## DATA IN THIS EXERCISE
——————————
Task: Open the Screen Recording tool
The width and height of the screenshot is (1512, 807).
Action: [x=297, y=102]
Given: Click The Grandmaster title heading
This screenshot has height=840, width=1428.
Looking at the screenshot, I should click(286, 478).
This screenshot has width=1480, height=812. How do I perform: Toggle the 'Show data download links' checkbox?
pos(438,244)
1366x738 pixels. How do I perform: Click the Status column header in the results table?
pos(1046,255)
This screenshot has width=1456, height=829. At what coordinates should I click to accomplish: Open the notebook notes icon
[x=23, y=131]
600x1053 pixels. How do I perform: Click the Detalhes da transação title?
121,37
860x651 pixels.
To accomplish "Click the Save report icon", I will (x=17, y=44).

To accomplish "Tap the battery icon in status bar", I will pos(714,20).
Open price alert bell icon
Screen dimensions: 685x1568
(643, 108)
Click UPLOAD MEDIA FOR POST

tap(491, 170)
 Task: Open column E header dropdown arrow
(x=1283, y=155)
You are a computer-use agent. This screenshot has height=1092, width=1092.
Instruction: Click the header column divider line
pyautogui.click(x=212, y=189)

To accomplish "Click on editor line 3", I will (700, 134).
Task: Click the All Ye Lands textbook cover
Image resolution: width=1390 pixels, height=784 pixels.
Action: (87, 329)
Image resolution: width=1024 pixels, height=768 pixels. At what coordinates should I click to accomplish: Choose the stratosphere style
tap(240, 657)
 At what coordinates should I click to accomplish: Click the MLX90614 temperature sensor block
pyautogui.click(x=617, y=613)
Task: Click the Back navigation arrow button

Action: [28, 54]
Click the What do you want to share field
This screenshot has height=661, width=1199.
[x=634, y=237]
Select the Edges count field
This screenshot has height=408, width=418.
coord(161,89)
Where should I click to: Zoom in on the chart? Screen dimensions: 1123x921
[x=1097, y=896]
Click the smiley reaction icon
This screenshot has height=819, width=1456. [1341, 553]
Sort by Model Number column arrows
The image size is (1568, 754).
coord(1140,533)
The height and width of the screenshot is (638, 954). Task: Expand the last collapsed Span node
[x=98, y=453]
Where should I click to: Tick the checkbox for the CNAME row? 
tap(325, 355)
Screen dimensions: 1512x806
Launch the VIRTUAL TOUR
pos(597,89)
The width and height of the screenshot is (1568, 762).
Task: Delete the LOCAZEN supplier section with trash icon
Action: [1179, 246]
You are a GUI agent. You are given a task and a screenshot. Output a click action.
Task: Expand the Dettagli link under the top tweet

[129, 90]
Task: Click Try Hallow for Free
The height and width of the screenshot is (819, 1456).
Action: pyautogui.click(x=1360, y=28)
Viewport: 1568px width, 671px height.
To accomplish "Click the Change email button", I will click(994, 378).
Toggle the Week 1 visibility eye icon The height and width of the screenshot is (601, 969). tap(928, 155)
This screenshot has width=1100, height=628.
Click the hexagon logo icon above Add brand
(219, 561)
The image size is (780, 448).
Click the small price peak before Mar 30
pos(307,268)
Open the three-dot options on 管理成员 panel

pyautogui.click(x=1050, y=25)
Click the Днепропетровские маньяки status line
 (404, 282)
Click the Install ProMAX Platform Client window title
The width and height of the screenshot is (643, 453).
——————————
## INSTRUCTIONS TO FOLLOW
Could you repeat all of the material above, word for word and line by line, from start to finish?

## ANSWER TO THIS EXERCISE
Task: Open the Screen Recording tool
The width and height of the screenshot is (1512, 807).
Action: [x=297, y=102]
Given: Click The Grandmaster title heading
This screenshot has height=840, width=1428.
Looking at the screenshot, I should click(286, 478).
This screenshot has width=1480, height=812. How do I perform: Toggle the 'Show data download links' checkbox?
pos(438,244)
1366x738 pixels. How do I perform: Click the Status column header in the results table?
pos(1046,255)
This screenshot has width=1456, height=829. At what coordinates should I click to accomplish: Open the notebook notes icon
[x=23, y=131]
600x1053 pixels. How do I perform: Click the Detalhes da transação title?
121,37
860x651 pixels.
To accomplish "Click the Save report icon", I will (x=17, y=44).

To accomplish "Tap the battery icon in status bar", I will pos(714,20).
Open price alert bell icon
Screen dimensions: 685x1568
(643, 108)
Click UPLOAD MEDIA FOR POST

tap(491, 170)
 Task: Open column E header dropdown arrow
(x=1283, y=155)
You are a computer-use agent. This screenshot has height=1092, width=1092.
Instruction: Click the header column divider line
pyautogui.click(x=212, y=189)

To accomplish "Click on editor line 3", I will (700, 134).
Task: Click the All Ye Lands textbook cover
Image resolution: width=1390 pixels, height=784 pixels.
Action: (87, 329)
Image resolution: width=1024 pixels, height=768 pixels. At what coordinates should I click to accomplish: Choose the stratosphere style
tap(240, 657)
 At what coordinates should I click to accomplish: Click the MLX90614 temperature sensor block
pyautogui.click(x=617, y=613)
Task: Click the Back navigation arrow button

Action: [28, 54]
Click the What do you want to share field
This screenshot has height=661, width=1199.
[x=634, y=237]
Select the Edges count field
This screenshot has height=408, width=418.
coord(161,89)
Where should I click to: Zoom in on the chart? Screen dimensions: 1123x921
[x=1097, y=896]
Click the smiley reaction icon
This screenshot has height=819, width=1456. [1341, 553]
Sort by Model Number column arrows
The image size is (1568, 754).
coord(1140,533)
The height and width of the screenshot is (638, 954). Task: Expand the last collapsed Span node
[x=98, y=453]
Where should I click to: Tick the checkbox for the CNAME row? 
tap(325, 355)
Screen dimensions: 1512x806
Launch the VIRTUAL TOUR
pos(597,89)
The width and height of the screenshot is (1568, 762).
Task: Delete the LOCAZEN supplier section with trash icon
Action: [1179, 246]
You are a GUI agent. You are given a task and a screenshot. Output a click action.
Task: Expand the Dettagli link under the top tweet

[129, 90]
Task: Click Try Hallow for Free
The height and width of the screenshot is (819, 1456).
Action: pyautogui.click(x=1360, y=28)
Viewport: 1568px width, 671px height.
To accomplish "Click the Change email button", I will click(994, 378).
Toggle the Week 1 visibility eye icon The height and width of the screenshot is (601, 969). tap(928, 155)
This screenshot has width=1100, height=628.
Click the hexagon logo icon above Add brand
(219, 561)
The image size is (780, 448).
Click the small price peak before Mar 30
pos(307,268)
Open the three-dot options on 管理成员 panel

pyautogui.click(x=1050, y=25)
Click the Днепропетровские маньяки status line
 (404, 282)
Click the Install ProMAX Platform Client window title
The width and height of the screenshot is (643, 453).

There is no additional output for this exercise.